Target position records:

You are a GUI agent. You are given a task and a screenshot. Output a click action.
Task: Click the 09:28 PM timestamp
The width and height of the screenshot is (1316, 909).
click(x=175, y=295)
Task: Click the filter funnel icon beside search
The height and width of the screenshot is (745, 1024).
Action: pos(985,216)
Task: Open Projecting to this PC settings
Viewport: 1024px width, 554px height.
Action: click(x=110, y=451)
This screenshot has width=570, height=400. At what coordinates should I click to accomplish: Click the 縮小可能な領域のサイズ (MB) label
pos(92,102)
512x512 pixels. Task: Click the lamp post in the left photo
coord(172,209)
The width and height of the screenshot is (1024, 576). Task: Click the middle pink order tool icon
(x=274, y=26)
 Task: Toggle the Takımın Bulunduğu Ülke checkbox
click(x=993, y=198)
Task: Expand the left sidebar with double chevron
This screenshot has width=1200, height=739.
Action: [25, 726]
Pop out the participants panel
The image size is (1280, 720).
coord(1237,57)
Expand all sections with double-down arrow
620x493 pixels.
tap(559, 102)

EXERCISE AIM:
Print every item above again, line for line, with no changes.

RESULT BELOW:
You are a GUI agent. You are given a task and a screenshot. Output a click action.
Task: Click the 09:28 PM timestamp
The width and height of the screenshot is (1316, 909).
click(x=175, y=295)
Task: Click the filter funnel icon beside search
The height and width of the screenshot is (745, 1024).
Action: pos(985,216)
Task: Open Projecting to this PC settings
Viewport: 1024px width, 554px height.
Action: click(x=110, y=451)
This screenshot has width=570, height=400. At what coordinates should I click to accomplish: Click the 縮小可能な領域のサイズ (MB) label
pos(92,102)
512x512 pixels. Task: Click the lamp post in the left photo
coord(172,209)
The width and height of the screenshot is (1024, 576). Task: Click the middle pink order tool icon
(x=274, y=26)
 Task: Toggle the Takımın Bulunduğu Ülke checkbox
click(x=993, y=198)
Task: Expand the left sidebar with double chevron
This screenshot has width=1200, height=739.
Action: [25, 726]
Pop out the participants panel
The image size is (1280, 720).
coord(1237,57)
Expand all sections with double-down arrow
620x493 pixels.
tap(559, 102)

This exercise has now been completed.